Tokyo

Kiyoshi Kurokawa (standing) wants Japan to implement its own version of the US National Academies. Credit: KAGAKU SHIMBUN — SHA CO. LTD

Don't hold your breath — but Japanese scientists may be on the verge of getting a strong voice in their nation's policy-making.

At a parliamentary committee hearing on 19 March, the country's minister of science and technology and the president of the Science Council of Japan (SCJ) proposed moving the currently ineffectual council — which represents some 760,000 scientists from 1,481 academic societies — from the ministry of home affairs to the prime minister's office.

SCJ president Kiyoshi Kurokawa claims that the transfer could put the council on a par with the US National Academies, which advise the government on many topics related to science, medicine and engineering.

This would give the council the status it was intended to have, advocates of the change say. Since its foundation in 1949, the SCJ has reported to the government on issues from mad cow disease to scientific misconduct. But with some exceptions, its advice has been ignored, says Kurokawa. Ministries instead took advice from their scientific committees, he says.

“The SCJ has always been an advisory body — now it would be a real one,” the SCJ's executive director, Masatsugu Yoshida, commented at the hearing.

Kurokawa says that central government needs a voice that is not compromised by ministerial affiliation. The existing advisory committees are “a protective mechanism for bureaucrats when policies fail”, he says.

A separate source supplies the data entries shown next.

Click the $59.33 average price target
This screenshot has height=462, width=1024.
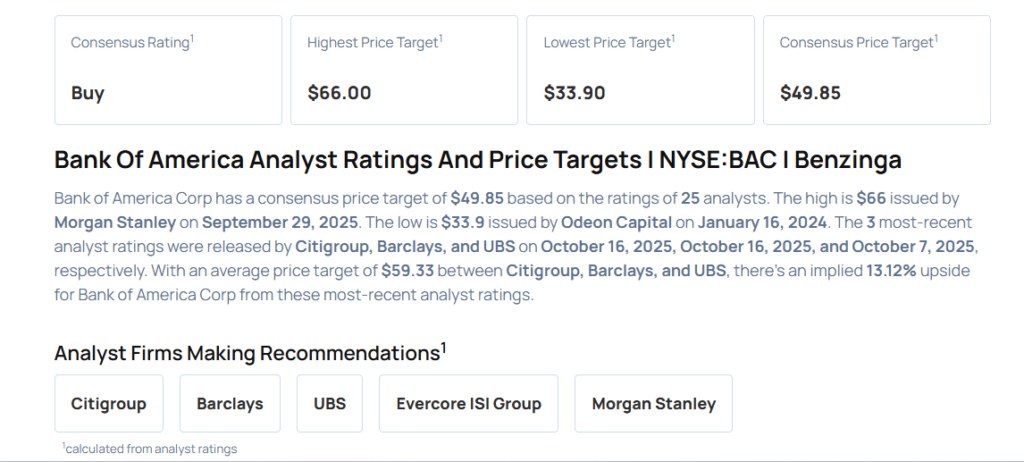point(408,270)
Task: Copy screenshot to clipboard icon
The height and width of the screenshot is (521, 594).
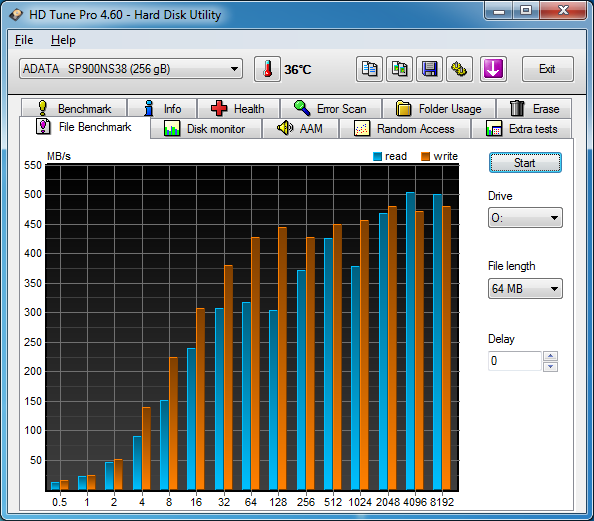Action: (x=399, y=69)
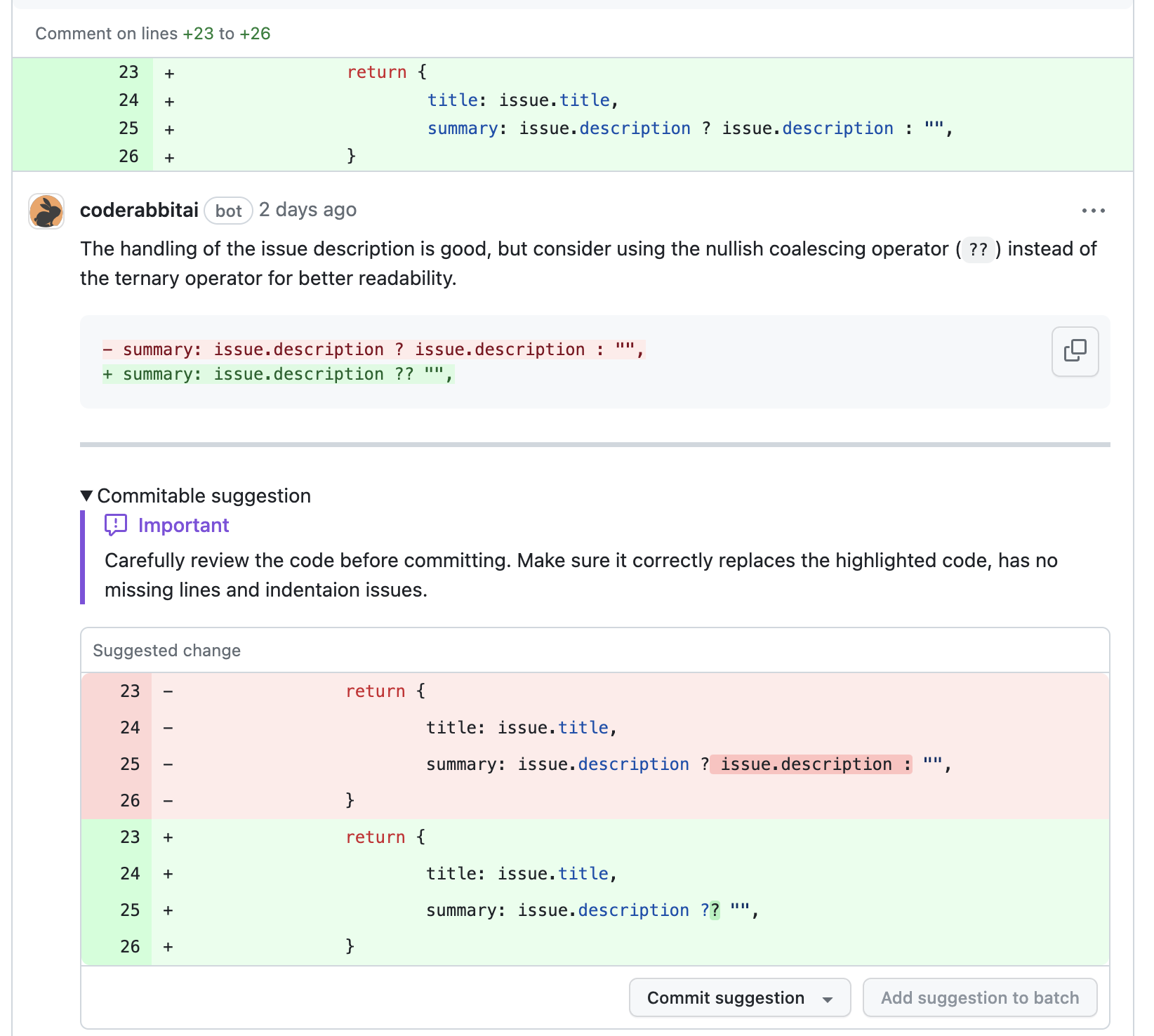
Task: Select line number 23 in the suggested change
Action: (130, 691)
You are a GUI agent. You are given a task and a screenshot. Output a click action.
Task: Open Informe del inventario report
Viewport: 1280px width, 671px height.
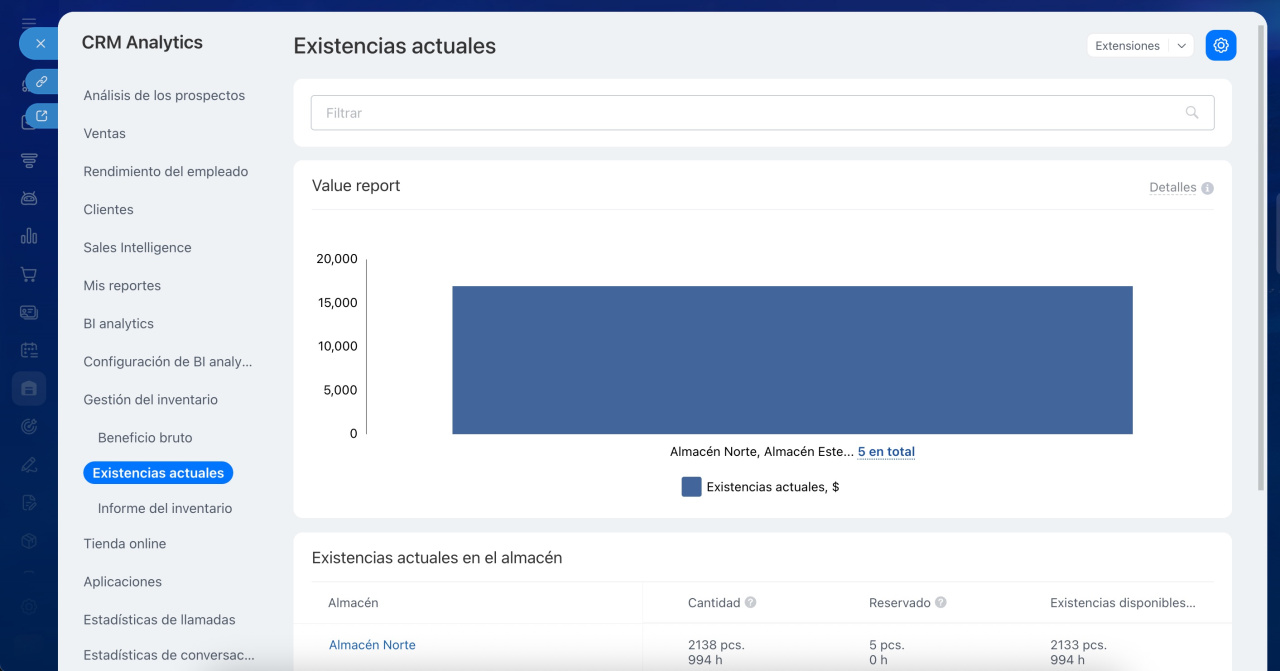pos(165,509)
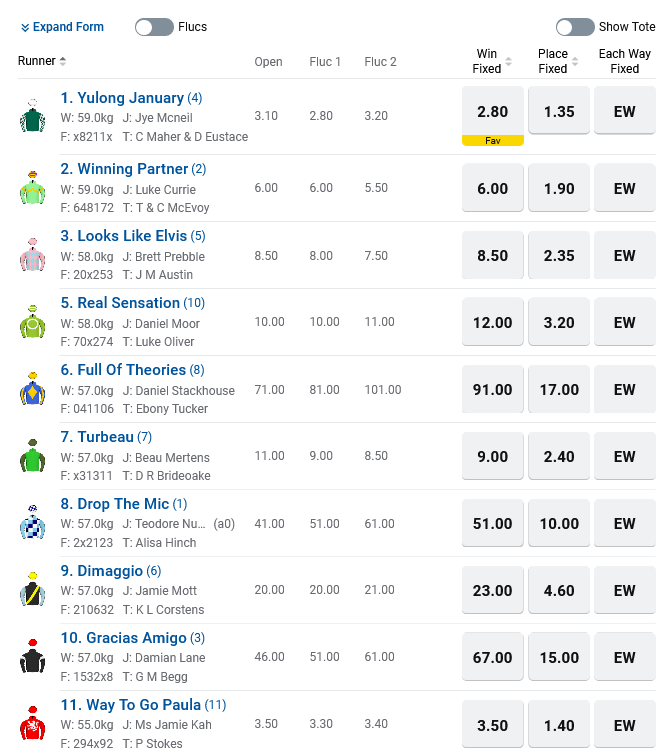The width and height of the screenshot is (672, 755).
Task: Click Yulong January's jockey silks icon
Action: coord(33,117)
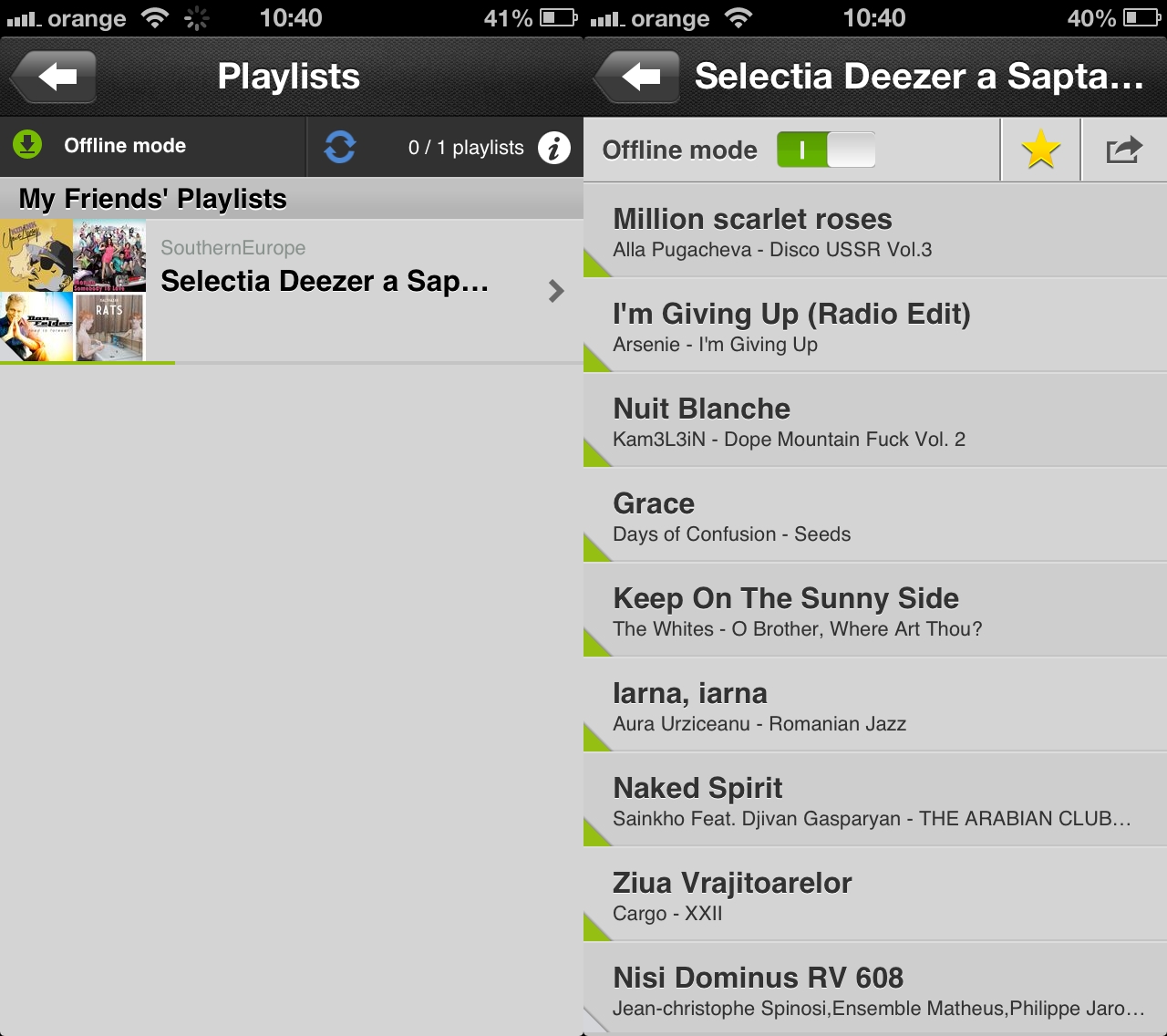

But whether the promised influence and independence will materialize remains to be seen. Yukio Hatoyama, a prominent representative of the opposition Democratic Party, agrees that the council should be reformed. “The purpose of the council isn't clear to the people,” he told the hearing. “It has a meagre existence.” Hatoyama remains unconvinced that the proposed reforms will enable the council to give independent advice on sensitive topics, as it will be attached to the prime minister's office and reliant on it for funding and administrative support.

Toshimitsu Motegi, the science minister, argued that the reformed council would be independent. Kurokawa added that the body would be transparent in all of its functions and would post its reports on the Internet.

Under the proposal, the SCJ would work with the Council for Science and Technology Policy (CSTP), the country's top science policy-making body. But the CSTP has been criticized as being out of touch with science. Its 15 members include the prime minister, six ministers of state, and eight private citizens appointed by the government, few of whom are working researchers.

The proposal also seeks to allow the SCJ's 210 members to elect new members directly. The current method — taking people recommended by member societies — creates an environment where members are seen as representing their society's interests, says Kurokawa. The council's seven existing divisions would be combined into three: human and social sciences; life sciences; and physical sciences and engineering.

The diet's lower house will meet again this week and is expected to approve the proposal and pass it on to the upper house. It is likely to become law in April. In preparation for the SCJ's beefed-up role, Kurokawa is setting up a joint committee with the US National Academies to look at topics related to national security.